I have two seemingly ‘simple’ questions in the grand scheme of things:

  1. Is there any reason to use the regression approach over the C Vine or vice versa? I particular ask in reference to the ability to learn the dependence structure underlying 54 variables. I have fit a Gaussian copula, but you mentioned the vine is more feasible in higher dimensions…

  2. Given that, do you know of a way to generalize your c vine code to 54 traits… i suppose im asking in terms of the most efficient way to do so in Stan…

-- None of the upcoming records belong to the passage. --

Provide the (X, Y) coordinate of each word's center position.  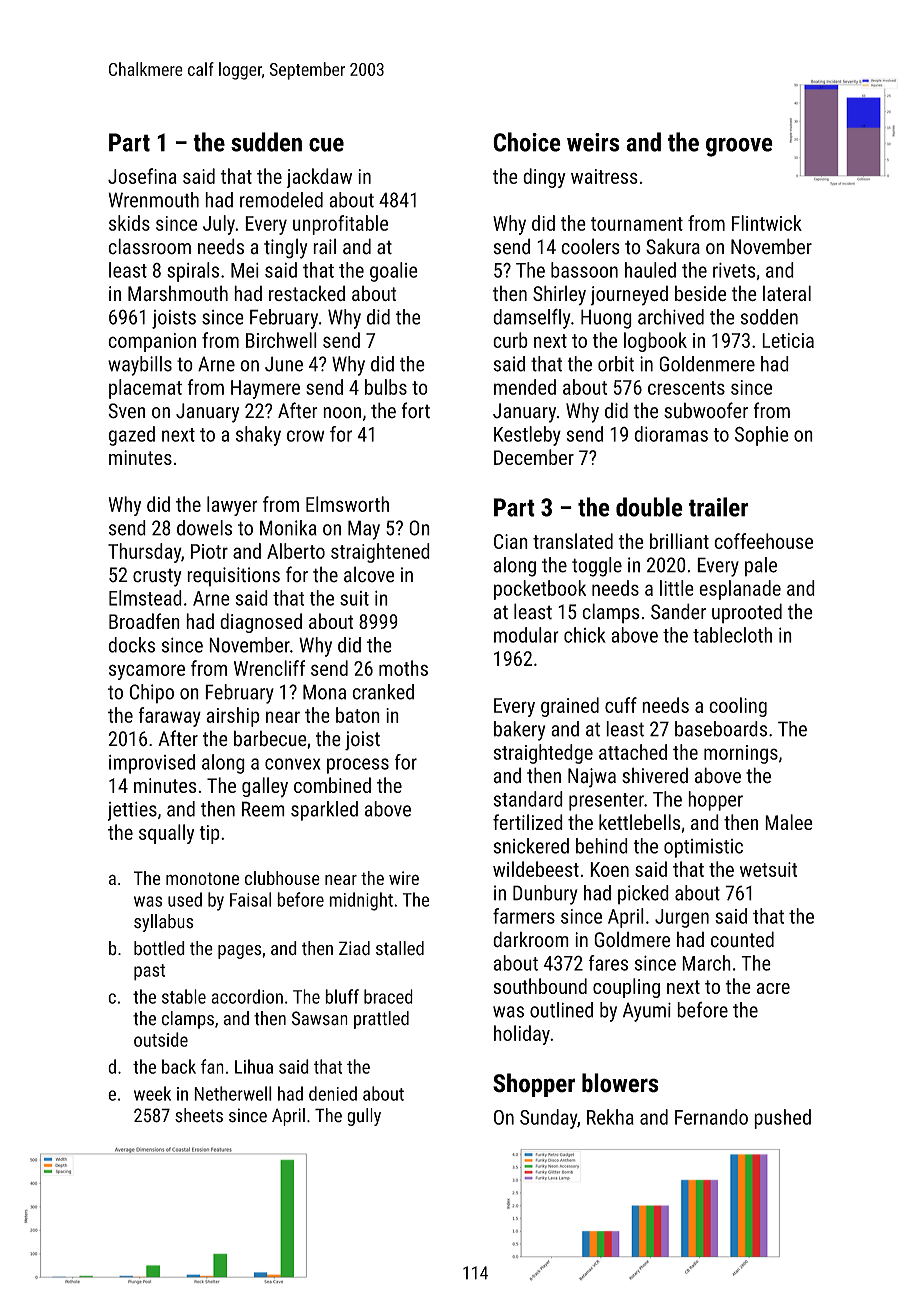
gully (364, 1117)
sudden (266, 142)
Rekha (610, 1117)
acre (773, 988)
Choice (527, 142)
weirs (593, 142)
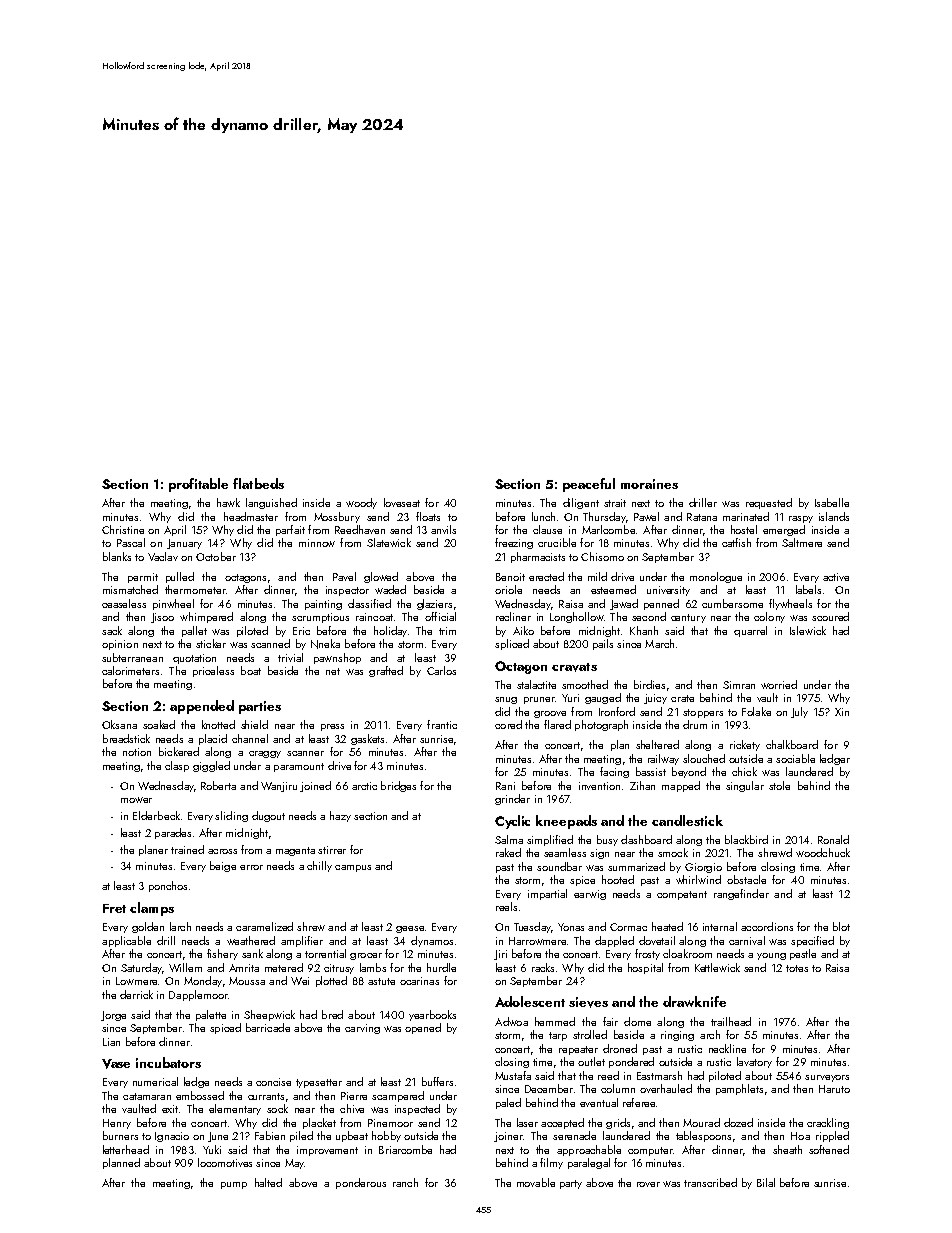 The image size is (952, 1233). Describe the element at coordinates (537, 941) in the image. I see `Harrowmere` at that location.
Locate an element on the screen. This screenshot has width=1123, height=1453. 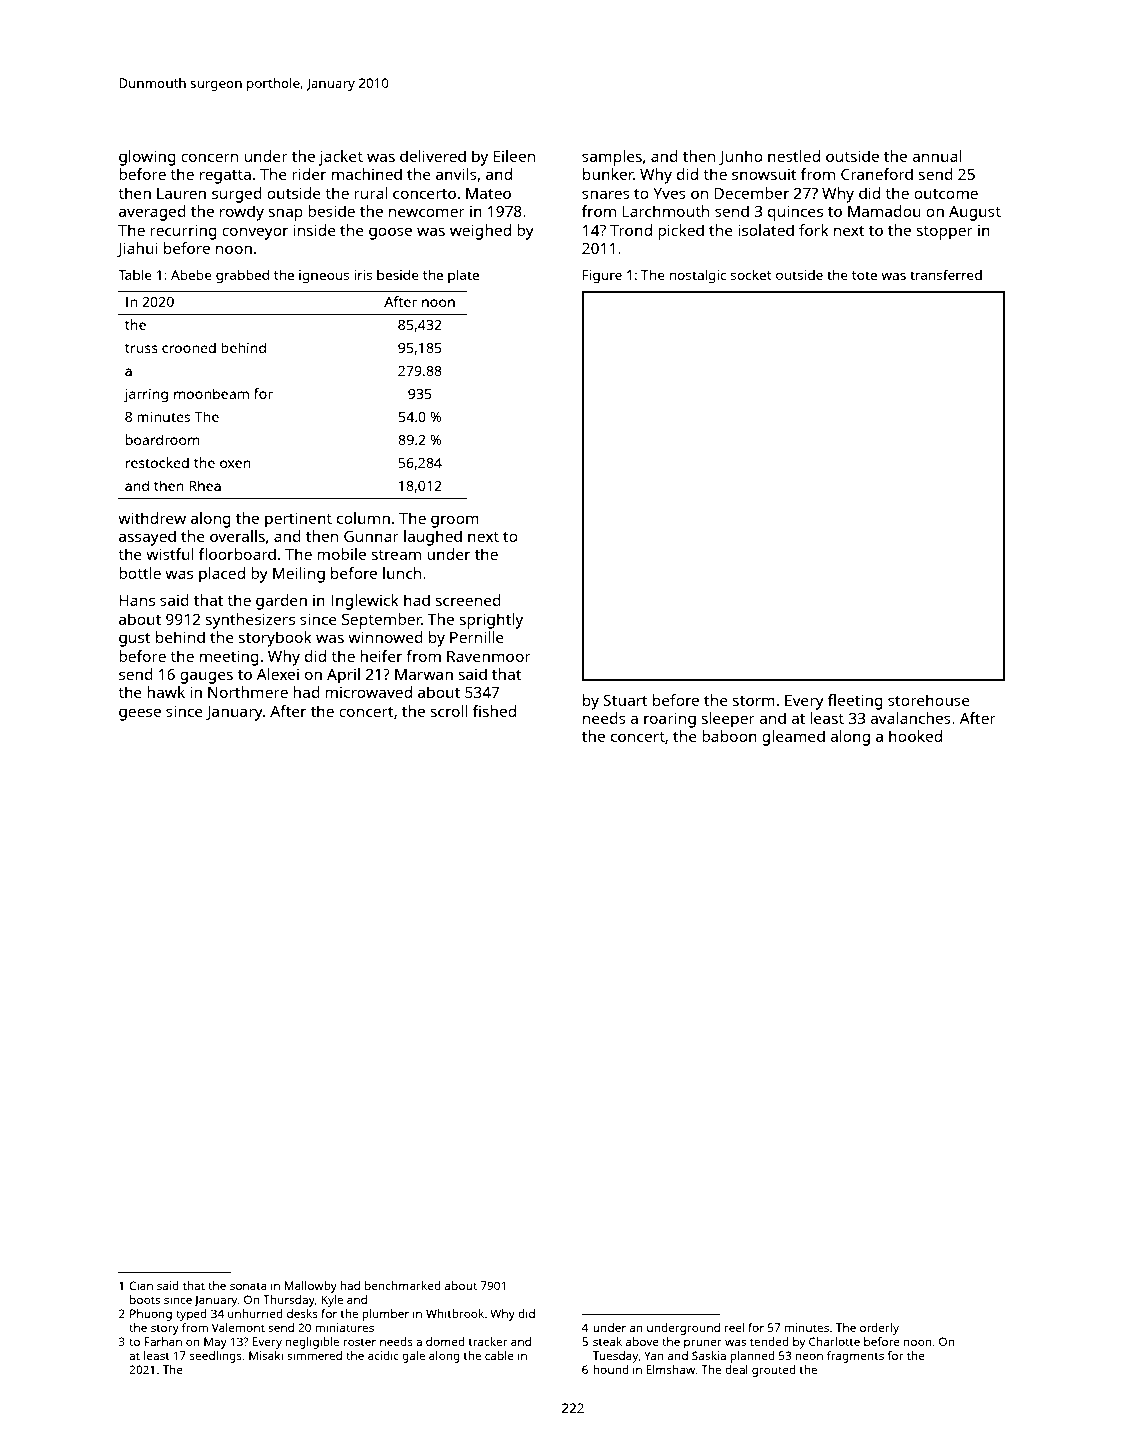
Phuong is located at coordinates (151, 1315).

What the C vine gets you is flexibility. You can choose each pair copula and all the marginals to be whatever distribution you want. The regression approach you could probably make alternate assumptions about the residuals (using a t-distribution for instance), but then you would no longer be able to do an analytic covariance matrix. You also are enforcing a linear relationship between the variables without any transformations that the C vine approach would allow. So if your data is approximately normal and linear, the regression approach could be a good starting point, but that might not be a good fit for everyone.

In terms of generalizing it, it shouldn’t be hard to generalize, I just haven’t gotten around to it. The problem is that it is much easier to express models in Stan when you know in advance exactly what the distributions you want to fit are. Some of the frequentist implementations of vines will have an option to fit multiple different dependence structures and then go with the best ones. To do something like that with Stan would require fitting lots of different models and if your data is large then it might take some time to do that. Being able to simplify the problem somehow will usually help in terms of running time when doing stuff with Stan. It’s usually better to start with a simple model and then make more complicated.